Gun control advocates were quick to call for a clampdown on firearms following news of a shooting near the campus of Texas A&M University today. Speaking with Fox News soon after news of the shooting broke, Texas Gov. Rick Perry, sitting alongside Florida Gov. Rick Scott, seemed to suggest that gun ownership was a states’ rights issue, saying:

When it gets back to this issue of taking guns away from law abiding citizens and somehow know this will make our country safer, I don’t agree with that. I think most people in Texas don’t agree with that, and that is a state by state issue frankly that should be decided in the states and not again a rush to Washington, D.C. to centralize the decision making, and them to decide what is in the best interest for the citizens and the people of Florida and Texas. That’s for the people of these states to decide.

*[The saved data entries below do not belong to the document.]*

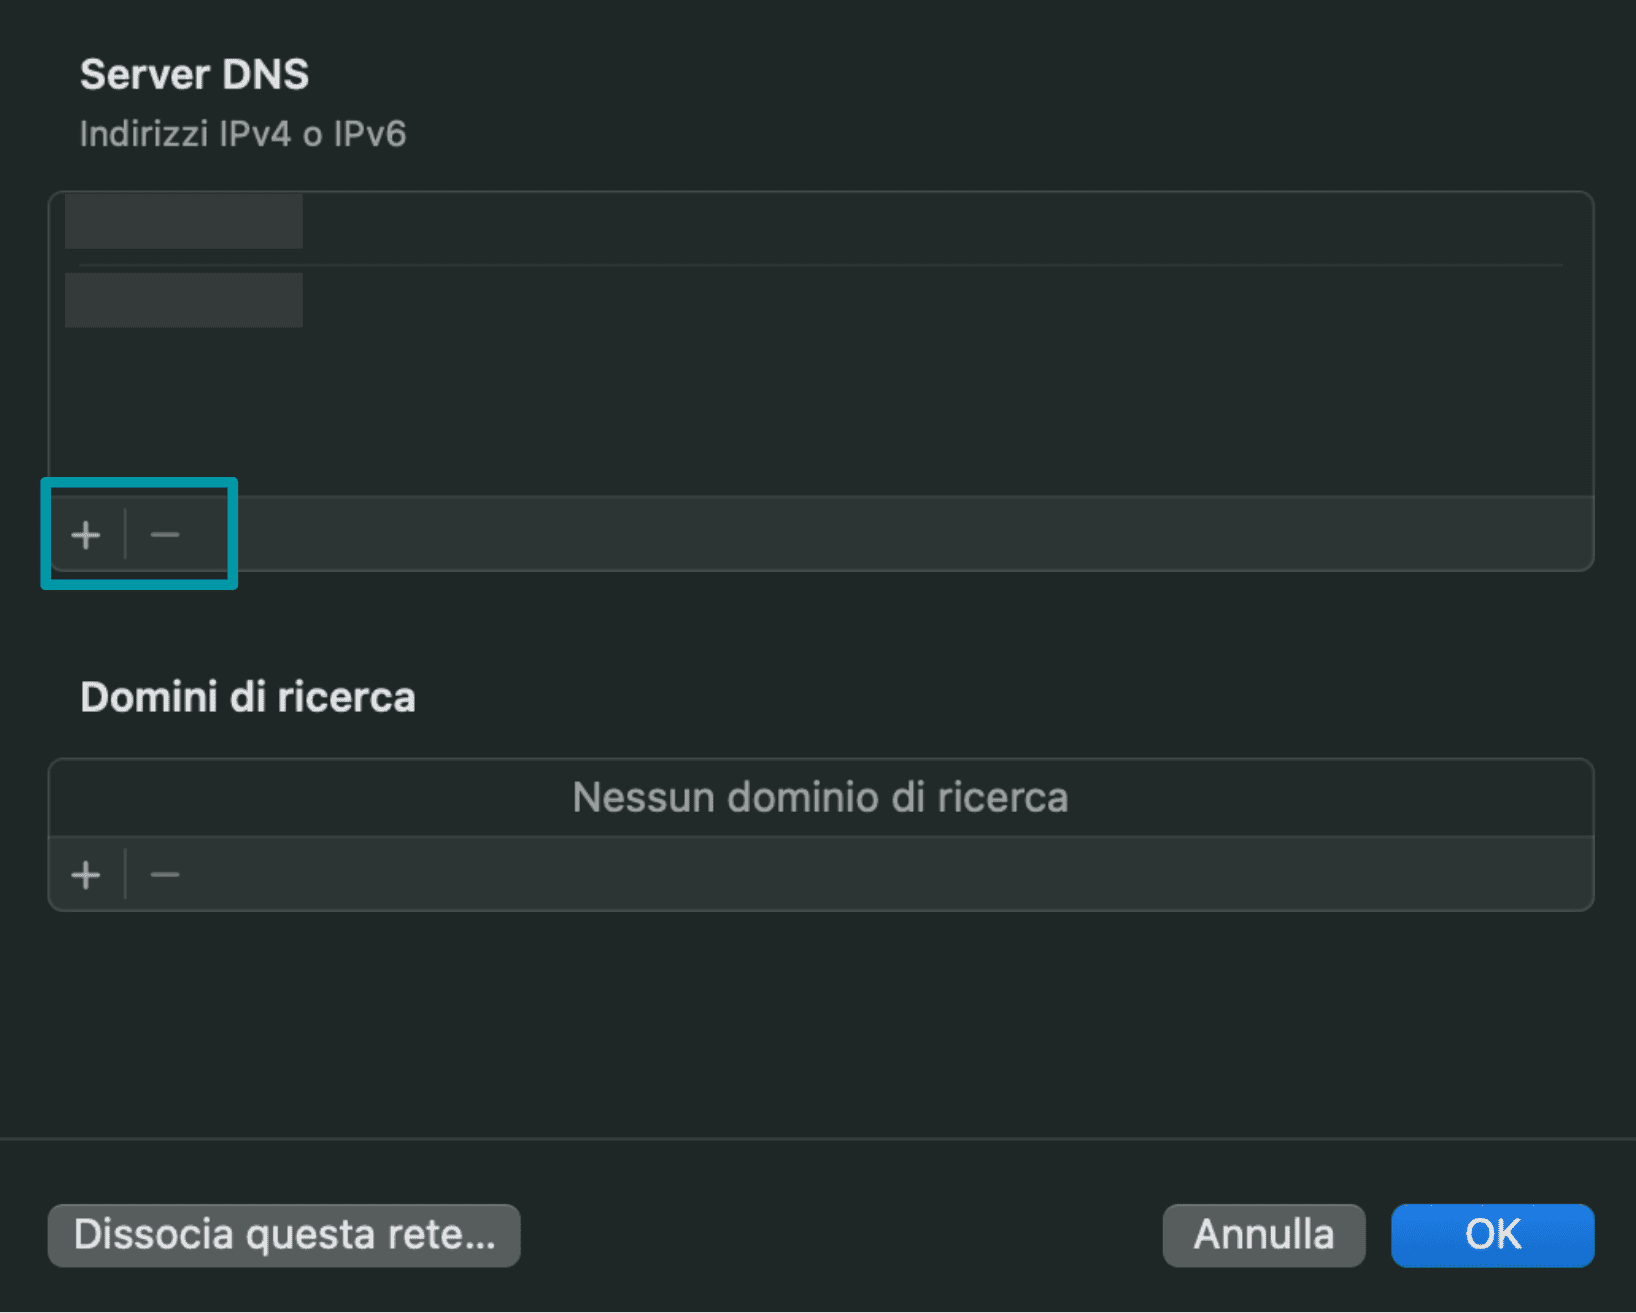Click the separator line between DNS entries
1636x1313 pixels.
point(820,265)
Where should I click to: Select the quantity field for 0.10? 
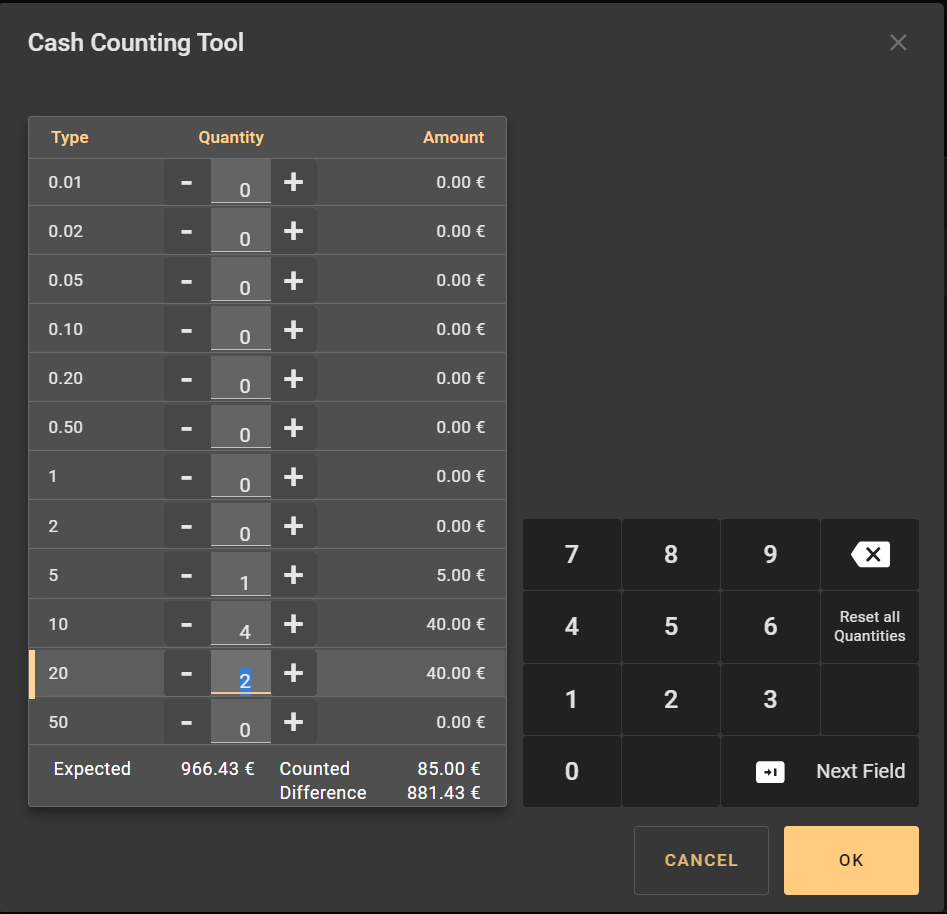click(x=241, y=331)
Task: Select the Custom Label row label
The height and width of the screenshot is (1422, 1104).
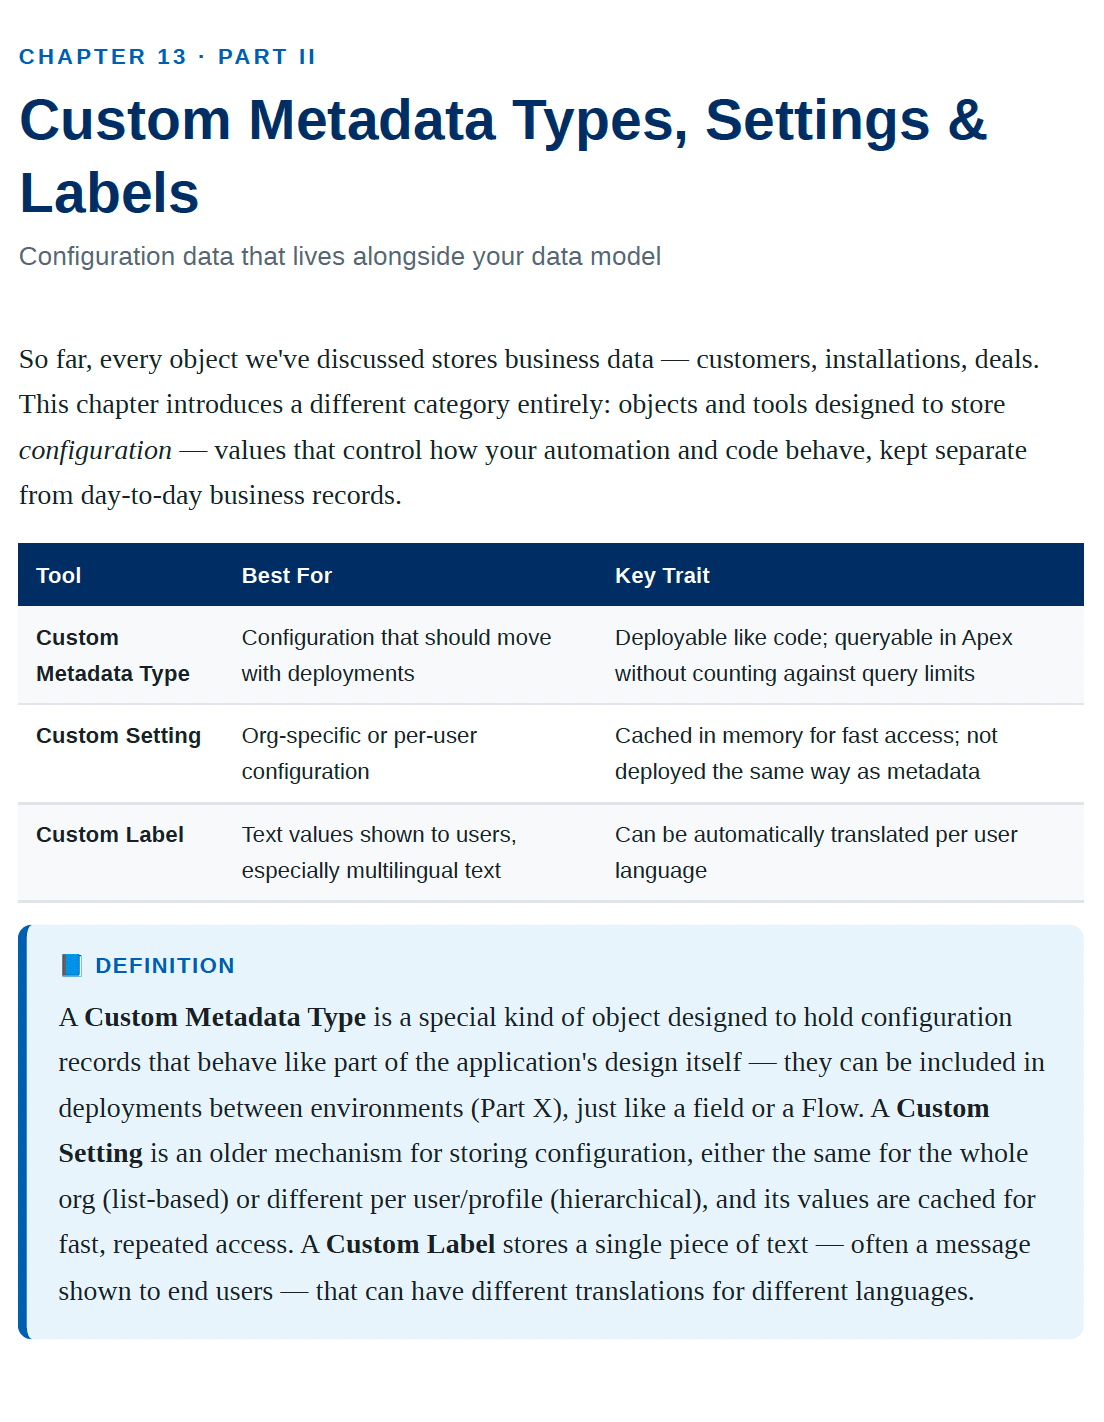Action: coord(110,834)
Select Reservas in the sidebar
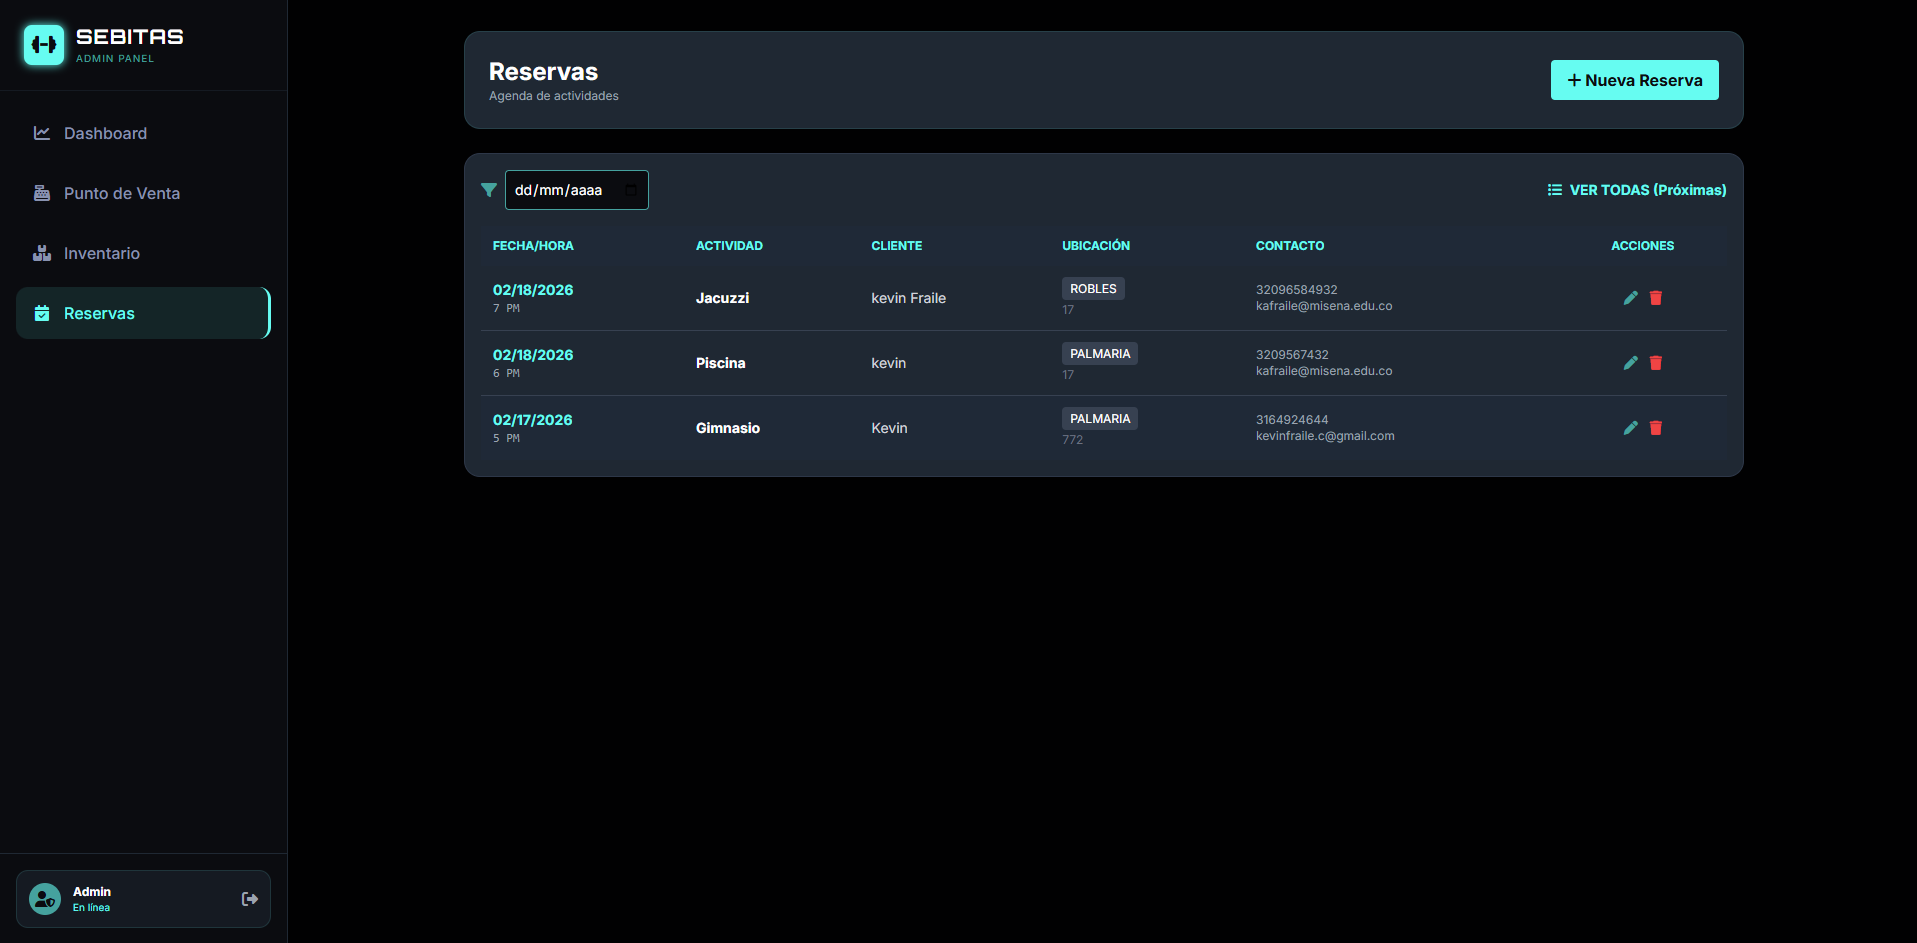This screenshot has width=1917, height=943. click(99, 313)

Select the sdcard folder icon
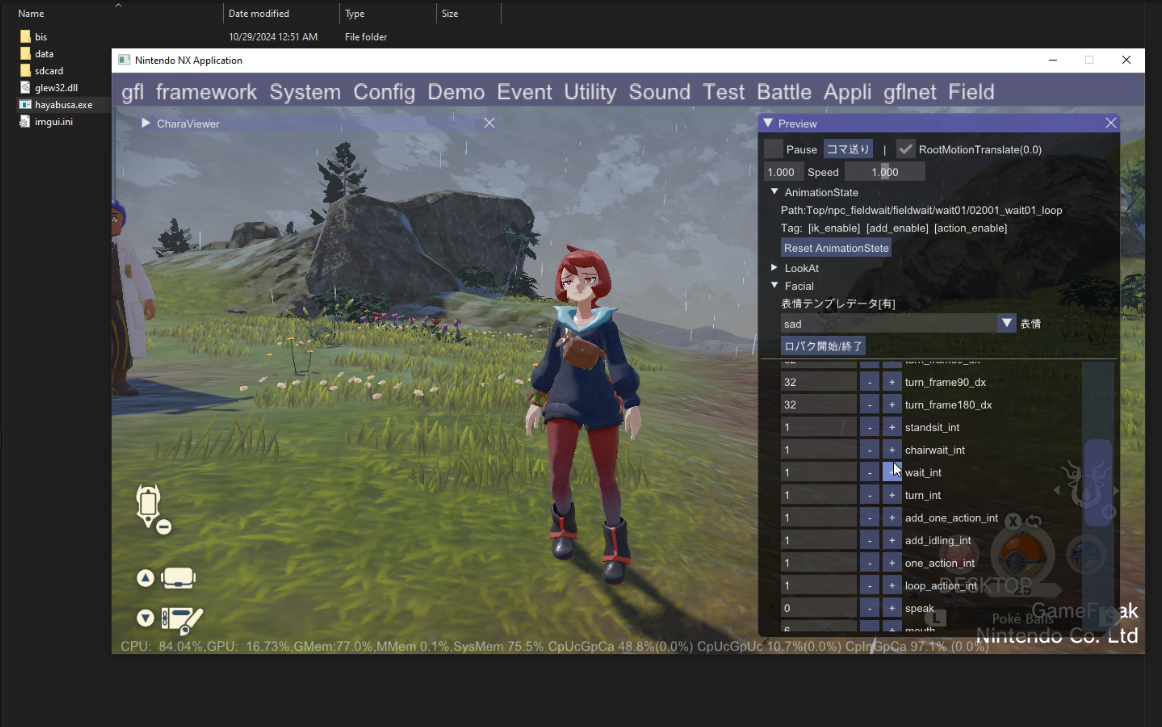[x=25, y=71]
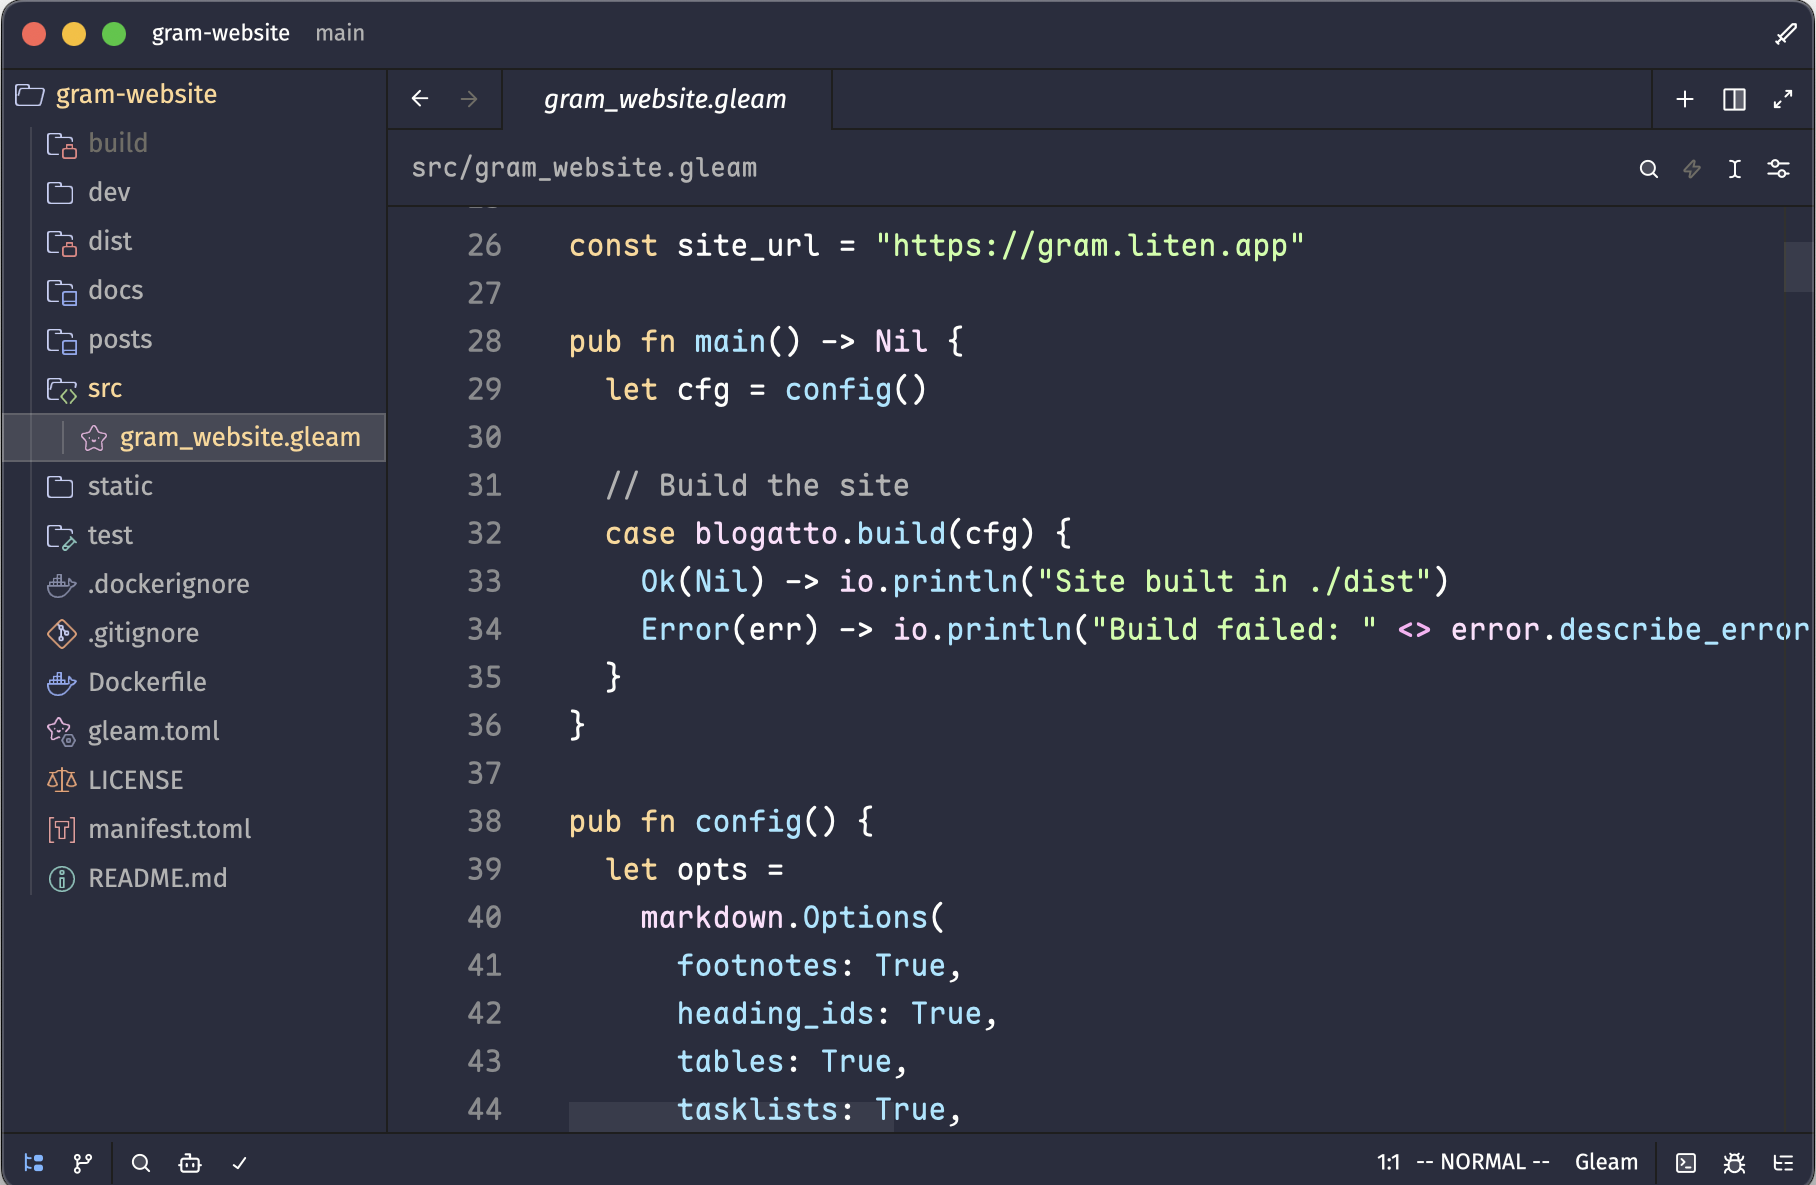
Task: Click the editor vertical scrollbar thumb
Action: coord(1797,267)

ThinkProgress interpreted Perry’s remark as a break with the National Rifle Association (but somehow overlooked any mention of the Second Amendment).

Politico, meanwhile, rushed out word that Perry had defended gun ownership, referring to Perry’s next line: “Texans, I will suggest to you, by and large a majority of them, a large majority of them, believe that law-abiding men and women should be able to have their weapons.”

So, was Perry actually suggesting that the Second Amendment was moot and individual states should be able to ban gun ownership, or was he simply rejecting the idea of federal gun control? As the ThinkProgress tweet spread, many gun control advocates welcomed their new if unlikely ally.

Followers of Politico from both sides of the gun control debate jumped on Perry.

The governor tweeted his thoughts and prayers from his personal account soon after.

When the same brief video clip has both Second Amendment backers and gun control advocates angry, though, perhaps some clarification is in order.